You go outside to wash your car, connect the hose to the hose bib, and crack open the valve just a bit. A thin stream of water exits the hose. You open the valve a bit more, and more water flows. After about a half-turn of the handle, you have about as much water coming out of the hose as you’re going to get.
But wait! You turn the handle another full rotation, but no increase in water flow is available! What happened?

What is happening is that at full flow (one-half turn of the handle, in this case) the pressure drop across the valve is about the same as the pressure drop through the hose. The valve can move much more water than the hose can.
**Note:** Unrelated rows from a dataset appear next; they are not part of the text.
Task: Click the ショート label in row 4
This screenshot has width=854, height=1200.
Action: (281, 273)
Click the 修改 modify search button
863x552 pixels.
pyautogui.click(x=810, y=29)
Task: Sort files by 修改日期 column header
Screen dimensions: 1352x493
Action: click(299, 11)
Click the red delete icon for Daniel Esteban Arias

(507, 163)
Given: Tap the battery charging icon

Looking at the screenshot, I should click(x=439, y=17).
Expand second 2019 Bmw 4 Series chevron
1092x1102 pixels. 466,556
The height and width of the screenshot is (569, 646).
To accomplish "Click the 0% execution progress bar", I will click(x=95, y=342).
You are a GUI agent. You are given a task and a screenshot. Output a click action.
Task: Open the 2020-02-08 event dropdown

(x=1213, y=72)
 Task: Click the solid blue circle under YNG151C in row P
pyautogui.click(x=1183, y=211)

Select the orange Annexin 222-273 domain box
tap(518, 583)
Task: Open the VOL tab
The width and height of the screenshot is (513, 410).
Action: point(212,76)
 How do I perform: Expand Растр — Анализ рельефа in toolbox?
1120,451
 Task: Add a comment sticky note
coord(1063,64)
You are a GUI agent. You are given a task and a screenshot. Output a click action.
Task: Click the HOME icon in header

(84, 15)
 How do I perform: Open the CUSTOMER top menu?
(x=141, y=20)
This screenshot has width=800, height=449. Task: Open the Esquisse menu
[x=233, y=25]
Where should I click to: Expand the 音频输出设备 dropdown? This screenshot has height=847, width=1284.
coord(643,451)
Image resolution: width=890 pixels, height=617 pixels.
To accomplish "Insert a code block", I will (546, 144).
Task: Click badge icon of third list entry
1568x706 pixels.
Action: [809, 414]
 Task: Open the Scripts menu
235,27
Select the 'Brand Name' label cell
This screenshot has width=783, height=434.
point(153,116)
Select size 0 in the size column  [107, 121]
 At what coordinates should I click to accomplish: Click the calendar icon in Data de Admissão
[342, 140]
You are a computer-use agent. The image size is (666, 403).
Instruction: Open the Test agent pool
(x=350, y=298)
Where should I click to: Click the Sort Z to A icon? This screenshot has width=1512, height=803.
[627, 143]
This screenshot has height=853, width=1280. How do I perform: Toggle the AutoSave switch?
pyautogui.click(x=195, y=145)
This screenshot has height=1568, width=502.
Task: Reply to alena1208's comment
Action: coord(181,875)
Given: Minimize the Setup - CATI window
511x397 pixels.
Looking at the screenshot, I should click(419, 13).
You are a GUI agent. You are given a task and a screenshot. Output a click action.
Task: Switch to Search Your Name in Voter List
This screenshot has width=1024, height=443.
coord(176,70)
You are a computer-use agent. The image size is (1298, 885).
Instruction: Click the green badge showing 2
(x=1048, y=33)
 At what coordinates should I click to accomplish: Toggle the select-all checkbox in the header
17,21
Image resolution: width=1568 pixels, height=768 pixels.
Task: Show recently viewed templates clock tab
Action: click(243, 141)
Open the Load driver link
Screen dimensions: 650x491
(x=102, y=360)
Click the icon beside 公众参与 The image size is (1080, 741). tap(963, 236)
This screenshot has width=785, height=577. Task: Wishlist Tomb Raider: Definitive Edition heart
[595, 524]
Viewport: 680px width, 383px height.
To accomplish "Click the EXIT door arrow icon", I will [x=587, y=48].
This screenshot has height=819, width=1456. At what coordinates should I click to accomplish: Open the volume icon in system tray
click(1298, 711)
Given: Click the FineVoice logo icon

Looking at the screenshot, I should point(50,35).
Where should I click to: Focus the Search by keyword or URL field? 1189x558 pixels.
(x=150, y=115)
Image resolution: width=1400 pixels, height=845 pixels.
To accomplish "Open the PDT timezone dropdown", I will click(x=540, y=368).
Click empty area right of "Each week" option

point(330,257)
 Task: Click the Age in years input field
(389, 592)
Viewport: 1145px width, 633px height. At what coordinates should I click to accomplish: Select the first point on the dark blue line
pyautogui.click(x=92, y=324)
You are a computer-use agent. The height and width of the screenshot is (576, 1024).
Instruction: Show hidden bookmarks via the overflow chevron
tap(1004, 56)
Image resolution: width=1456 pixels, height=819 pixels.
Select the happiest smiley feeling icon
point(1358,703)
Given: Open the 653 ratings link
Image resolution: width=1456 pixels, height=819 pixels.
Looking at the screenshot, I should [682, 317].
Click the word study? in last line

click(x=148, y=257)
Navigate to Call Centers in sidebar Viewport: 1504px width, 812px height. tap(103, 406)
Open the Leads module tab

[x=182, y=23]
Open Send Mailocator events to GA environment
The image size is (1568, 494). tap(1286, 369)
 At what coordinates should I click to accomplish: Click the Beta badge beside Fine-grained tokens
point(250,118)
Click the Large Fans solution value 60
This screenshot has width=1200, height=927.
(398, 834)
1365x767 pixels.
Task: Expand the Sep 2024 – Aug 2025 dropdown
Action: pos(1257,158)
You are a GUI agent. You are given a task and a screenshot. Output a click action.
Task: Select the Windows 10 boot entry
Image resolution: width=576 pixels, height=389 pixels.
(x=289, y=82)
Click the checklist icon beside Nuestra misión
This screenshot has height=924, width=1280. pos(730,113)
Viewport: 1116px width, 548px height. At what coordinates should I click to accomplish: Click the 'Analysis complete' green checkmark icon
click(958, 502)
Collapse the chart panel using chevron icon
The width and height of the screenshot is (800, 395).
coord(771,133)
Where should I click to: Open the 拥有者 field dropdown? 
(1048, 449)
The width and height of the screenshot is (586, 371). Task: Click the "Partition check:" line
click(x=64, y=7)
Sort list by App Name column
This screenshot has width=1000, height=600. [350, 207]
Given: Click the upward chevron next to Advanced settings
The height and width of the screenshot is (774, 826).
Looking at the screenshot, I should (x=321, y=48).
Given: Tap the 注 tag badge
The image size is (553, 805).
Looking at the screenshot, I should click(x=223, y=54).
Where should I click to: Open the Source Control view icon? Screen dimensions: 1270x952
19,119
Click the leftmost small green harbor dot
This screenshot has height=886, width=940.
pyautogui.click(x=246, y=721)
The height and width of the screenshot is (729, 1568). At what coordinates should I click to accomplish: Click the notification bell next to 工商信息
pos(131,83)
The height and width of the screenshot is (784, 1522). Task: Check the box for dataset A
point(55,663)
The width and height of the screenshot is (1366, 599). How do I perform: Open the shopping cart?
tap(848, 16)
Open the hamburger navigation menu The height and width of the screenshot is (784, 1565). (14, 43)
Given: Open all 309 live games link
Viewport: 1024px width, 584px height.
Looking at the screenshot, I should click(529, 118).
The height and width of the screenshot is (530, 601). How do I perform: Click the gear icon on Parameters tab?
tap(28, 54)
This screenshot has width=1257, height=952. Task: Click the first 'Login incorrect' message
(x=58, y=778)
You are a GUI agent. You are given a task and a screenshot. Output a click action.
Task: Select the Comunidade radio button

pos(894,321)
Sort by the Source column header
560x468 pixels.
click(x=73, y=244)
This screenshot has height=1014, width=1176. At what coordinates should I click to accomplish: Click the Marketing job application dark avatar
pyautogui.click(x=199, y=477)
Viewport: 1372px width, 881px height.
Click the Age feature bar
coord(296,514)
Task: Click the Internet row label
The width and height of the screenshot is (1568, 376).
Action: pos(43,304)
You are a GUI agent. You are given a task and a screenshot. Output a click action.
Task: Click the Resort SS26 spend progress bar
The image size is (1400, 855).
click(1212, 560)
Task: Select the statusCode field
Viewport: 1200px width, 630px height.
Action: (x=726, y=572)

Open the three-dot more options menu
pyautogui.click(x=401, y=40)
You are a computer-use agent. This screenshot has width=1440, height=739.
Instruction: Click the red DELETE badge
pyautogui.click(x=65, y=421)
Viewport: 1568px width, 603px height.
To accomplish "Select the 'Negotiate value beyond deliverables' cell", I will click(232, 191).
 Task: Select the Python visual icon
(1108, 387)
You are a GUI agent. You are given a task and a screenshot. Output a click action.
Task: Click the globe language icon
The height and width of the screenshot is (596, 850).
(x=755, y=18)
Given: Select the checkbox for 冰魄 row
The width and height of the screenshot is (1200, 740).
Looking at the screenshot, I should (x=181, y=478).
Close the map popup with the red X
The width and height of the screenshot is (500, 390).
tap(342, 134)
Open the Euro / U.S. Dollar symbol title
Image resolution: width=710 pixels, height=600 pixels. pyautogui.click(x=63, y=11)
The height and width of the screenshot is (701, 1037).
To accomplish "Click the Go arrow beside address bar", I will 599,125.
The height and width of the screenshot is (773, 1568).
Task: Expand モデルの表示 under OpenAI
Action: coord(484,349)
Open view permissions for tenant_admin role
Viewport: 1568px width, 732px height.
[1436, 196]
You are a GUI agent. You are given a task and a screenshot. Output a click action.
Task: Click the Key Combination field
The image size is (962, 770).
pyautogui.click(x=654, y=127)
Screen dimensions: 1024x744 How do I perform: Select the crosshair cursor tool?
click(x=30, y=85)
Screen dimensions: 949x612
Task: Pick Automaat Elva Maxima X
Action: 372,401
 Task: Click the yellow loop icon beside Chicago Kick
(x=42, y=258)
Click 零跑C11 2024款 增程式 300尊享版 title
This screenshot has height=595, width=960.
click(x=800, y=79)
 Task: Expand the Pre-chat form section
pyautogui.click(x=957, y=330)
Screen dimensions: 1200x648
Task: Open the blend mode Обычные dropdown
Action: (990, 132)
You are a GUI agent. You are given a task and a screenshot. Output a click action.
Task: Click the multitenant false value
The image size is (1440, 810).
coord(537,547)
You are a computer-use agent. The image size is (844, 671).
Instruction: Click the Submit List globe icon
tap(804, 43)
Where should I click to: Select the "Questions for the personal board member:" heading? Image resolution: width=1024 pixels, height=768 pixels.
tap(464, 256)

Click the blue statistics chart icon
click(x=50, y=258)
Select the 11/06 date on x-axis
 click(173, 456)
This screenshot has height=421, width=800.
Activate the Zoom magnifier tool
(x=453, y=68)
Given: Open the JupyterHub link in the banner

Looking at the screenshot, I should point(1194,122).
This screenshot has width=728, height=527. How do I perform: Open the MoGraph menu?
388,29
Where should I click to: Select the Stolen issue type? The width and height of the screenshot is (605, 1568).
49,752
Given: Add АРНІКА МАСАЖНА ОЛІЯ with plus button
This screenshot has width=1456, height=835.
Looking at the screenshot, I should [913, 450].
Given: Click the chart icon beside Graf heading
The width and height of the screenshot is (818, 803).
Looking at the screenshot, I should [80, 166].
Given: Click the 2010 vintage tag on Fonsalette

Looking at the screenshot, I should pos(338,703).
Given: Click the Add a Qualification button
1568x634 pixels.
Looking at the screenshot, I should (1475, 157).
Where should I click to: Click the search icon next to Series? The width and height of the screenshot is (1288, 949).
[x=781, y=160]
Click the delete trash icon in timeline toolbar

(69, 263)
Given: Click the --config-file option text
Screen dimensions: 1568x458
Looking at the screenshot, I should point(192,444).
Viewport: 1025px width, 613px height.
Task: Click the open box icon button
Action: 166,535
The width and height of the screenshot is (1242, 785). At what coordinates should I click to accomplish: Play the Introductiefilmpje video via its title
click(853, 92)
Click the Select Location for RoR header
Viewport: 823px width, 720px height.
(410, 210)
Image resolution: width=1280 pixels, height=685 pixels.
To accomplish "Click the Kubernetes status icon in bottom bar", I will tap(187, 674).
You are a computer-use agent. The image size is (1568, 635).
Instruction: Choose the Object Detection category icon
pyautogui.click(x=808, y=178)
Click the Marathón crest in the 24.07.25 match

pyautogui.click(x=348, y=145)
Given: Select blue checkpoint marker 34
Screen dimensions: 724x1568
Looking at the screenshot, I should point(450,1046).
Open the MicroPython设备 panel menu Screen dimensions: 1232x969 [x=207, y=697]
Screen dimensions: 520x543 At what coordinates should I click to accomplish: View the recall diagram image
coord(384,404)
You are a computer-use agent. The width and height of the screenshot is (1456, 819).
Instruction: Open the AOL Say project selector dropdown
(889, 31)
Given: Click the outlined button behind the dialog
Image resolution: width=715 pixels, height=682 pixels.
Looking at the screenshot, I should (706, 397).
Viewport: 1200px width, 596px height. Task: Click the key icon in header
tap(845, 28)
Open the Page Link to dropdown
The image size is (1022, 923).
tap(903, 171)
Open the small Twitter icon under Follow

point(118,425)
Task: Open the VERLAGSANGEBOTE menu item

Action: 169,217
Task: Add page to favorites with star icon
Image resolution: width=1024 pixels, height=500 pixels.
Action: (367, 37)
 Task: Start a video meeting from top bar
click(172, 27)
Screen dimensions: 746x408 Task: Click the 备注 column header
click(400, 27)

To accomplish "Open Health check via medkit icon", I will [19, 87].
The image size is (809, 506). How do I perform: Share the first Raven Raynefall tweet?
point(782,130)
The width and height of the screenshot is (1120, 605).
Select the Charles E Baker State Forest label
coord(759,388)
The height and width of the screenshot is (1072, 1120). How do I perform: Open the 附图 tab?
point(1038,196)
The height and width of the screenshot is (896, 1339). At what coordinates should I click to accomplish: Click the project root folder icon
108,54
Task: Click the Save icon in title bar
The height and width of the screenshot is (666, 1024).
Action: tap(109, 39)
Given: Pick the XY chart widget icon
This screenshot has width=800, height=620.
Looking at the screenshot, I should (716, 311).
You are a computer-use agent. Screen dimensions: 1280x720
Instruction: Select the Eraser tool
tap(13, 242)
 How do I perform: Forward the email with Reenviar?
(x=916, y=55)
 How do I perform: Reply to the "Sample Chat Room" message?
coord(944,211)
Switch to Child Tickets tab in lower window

Now imagine that you are sizing modulating control valves for heating & cooling coils. The contractor wants to install line-size valves without those pesky reducers, and the engineer wants plenty of safety factor in heating or cooling capacity. If I size valves this way, I will never get good control from my valves. Only a fraction of the valve stroke (on globe valves) or valve rotation (on characterized ball valves) will produce full flow through the coil. The remainder of the valve stroke will be wasted, just like the extra handle turn on your hose bib. In addition, the programmers and technicians have to tune their control loops to better utilize the reduced useful stroke. And then, the owner wonders why he is at full heat with his valves only 25% open; or why the system struggles to control at light loads.

By properly sizing a modulating control valve, the customer receives a better operating HVAC system. Although nearly impossible to get perfection, 0% to 100% valve position has a much better chance of producing 0% to 100% heat. The control system is less likely to hunt, and control in lighter loads becomes much more manageable.